## SET EXERCISE
Can you render everything in the material from the line containing "Click the 设置上限 label text" down to the line containing "Action: 151,304", both included, as a JSON list of strings with one string per line and no blank lines?

## Start RECORDS SUPPLIED

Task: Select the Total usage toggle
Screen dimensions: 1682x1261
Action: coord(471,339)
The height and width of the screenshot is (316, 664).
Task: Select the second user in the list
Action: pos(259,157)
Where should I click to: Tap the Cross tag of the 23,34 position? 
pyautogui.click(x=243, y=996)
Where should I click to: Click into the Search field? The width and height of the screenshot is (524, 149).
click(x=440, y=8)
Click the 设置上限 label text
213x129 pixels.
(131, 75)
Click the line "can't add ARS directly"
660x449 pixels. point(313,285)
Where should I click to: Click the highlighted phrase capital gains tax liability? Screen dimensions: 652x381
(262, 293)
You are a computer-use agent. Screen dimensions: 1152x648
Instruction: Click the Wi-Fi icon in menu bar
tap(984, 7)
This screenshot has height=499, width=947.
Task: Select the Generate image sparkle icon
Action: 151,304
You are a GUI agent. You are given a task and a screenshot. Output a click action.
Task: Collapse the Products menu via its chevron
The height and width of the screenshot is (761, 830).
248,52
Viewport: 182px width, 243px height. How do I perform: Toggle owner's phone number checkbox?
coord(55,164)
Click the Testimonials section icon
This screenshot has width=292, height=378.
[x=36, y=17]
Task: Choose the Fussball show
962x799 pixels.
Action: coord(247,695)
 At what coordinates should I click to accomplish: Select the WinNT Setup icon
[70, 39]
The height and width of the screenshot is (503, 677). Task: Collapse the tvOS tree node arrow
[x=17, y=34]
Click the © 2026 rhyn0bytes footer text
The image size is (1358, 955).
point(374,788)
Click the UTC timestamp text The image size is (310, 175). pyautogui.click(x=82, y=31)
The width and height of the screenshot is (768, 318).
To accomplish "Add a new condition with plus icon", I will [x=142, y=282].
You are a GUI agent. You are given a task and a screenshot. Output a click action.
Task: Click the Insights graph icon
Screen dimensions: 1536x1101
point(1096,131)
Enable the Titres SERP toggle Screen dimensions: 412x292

## End RECORDS SUPPLIED

## TASK OUTPUT
[
  "Click the 设置上限 label text",
  "213x129 pixels.",
  "(131, 75)",
  "Click the line \"can't add ARS directly\"",
  "660x449 pixels. point(313,285)",
  "Where should I click to: Click the highlighted phrase capital gains tax liability? Screen dimensions: 652x381",
  "(262, 293)",
  "You are a computer-use agent. Screen dimensions: 1152x648",
  "Instruction: Click the Wi-Fi icon in menu bar",
  "tap(984, 7)",
  "This screenshot has height=499, width=947.",
  "Task: Select the Generate image sparkle icon",
  "Action: 151,304"
]